ENTRIES PROVIDED

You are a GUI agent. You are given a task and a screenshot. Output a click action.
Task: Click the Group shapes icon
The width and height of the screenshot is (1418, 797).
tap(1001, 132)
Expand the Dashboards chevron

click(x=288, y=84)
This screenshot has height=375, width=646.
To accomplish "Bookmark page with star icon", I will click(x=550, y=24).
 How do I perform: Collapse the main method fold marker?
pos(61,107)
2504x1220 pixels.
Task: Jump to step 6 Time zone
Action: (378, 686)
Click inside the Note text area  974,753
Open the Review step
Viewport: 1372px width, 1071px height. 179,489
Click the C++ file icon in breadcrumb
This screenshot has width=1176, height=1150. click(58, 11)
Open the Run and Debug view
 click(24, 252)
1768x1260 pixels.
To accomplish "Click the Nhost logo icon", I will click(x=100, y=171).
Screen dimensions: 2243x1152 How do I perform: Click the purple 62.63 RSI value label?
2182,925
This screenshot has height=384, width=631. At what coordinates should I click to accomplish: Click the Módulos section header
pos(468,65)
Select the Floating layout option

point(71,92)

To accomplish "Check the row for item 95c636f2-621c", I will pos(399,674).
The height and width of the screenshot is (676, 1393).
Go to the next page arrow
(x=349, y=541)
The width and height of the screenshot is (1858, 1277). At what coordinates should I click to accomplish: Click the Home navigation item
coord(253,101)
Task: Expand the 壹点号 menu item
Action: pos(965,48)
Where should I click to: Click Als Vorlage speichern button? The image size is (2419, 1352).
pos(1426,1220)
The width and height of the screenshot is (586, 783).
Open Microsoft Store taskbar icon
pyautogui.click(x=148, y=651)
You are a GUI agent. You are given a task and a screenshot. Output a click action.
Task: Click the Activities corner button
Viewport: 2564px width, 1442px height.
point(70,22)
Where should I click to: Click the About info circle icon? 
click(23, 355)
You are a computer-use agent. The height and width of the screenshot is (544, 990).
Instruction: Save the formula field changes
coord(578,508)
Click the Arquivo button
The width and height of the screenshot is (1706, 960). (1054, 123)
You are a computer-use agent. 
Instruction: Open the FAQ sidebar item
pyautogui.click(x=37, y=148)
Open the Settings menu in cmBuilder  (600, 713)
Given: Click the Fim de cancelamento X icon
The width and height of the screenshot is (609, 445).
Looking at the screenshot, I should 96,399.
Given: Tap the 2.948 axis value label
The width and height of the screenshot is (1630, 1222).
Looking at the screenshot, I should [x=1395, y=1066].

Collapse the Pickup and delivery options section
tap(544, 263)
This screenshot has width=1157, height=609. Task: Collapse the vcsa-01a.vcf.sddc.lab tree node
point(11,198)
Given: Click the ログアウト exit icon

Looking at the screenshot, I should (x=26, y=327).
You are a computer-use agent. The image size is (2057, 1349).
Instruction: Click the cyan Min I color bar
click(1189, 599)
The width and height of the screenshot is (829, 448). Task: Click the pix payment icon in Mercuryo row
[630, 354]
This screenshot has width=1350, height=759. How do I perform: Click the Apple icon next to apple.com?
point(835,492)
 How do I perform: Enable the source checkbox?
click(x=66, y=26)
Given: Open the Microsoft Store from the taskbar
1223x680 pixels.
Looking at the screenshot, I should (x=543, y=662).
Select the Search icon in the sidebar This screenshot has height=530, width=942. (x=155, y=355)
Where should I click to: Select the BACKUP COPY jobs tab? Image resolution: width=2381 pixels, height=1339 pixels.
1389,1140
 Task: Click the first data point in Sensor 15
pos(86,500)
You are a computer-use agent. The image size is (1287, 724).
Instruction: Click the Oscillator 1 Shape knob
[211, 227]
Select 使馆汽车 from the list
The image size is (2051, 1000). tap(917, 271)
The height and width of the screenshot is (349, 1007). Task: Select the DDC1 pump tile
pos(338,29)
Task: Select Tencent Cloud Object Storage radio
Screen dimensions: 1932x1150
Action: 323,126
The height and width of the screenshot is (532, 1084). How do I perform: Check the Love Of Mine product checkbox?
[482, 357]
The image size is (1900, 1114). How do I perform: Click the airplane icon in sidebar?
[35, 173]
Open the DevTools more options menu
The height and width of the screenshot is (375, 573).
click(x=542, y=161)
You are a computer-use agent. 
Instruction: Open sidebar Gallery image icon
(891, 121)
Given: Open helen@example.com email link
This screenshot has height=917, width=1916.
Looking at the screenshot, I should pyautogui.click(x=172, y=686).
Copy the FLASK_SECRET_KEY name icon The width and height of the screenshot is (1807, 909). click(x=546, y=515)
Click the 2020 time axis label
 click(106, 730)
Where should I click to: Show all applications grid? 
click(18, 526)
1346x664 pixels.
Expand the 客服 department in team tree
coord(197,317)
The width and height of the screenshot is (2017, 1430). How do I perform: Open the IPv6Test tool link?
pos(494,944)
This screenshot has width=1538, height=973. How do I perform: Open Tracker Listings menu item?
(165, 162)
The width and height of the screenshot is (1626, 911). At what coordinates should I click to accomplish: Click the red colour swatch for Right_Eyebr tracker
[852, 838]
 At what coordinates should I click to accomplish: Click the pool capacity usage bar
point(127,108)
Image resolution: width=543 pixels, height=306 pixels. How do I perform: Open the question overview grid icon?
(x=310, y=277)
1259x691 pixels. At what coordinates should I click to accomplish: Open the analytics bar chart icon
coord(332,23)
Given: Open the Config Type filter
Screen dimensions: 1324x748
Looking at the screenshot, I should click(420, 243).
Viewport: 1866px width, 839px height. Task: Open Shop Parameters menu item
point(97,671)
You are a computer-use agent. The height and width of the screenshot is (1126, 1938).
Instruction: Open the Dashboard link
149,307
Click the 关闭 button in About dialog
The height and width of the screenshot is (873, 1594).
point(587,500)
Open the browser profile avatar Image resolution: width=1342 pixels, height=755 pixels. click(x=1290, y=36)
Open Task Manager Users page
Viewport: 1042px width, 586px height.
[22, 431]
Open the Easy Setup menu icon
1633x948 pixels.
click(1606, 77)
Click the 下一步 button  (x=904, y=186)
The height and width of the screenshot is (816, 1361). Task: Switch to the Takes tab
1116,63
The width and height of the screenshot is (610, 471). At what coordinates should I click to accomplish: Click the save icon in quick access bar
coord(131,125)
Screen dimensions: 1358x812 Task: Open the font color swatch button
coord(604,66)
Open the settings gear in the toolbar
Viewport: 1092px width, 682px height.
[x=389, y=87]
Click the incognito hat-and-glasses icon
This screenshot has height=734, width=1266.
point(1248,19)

ASSIGNMENT
Please make an exact copy of the lines from the one holding "The height and width of the screenshot is (816, 1361)." through the final line of the records above, nothing more.

ANSWER TO THIS PROBLEM
The height and width of the screenshot is (816, 1361). Task: Switch to the Takes tab
1116,63
The width and height of the screenshot is (610, 471). At what coordinates should I click to accomplish: Click the save icon in quick access bar
coord(131,125)
Screen dimensions: 1358x812 Task: Open the font color swatch button
coord(604,66)
Open the settings gear in the toolbar
Viewport: 1092px width, 682px height.
[x=389, y=87]
Click the incognito hat-and-glasses icon
This screenshot has height=734, width=1266.
point(1248,19)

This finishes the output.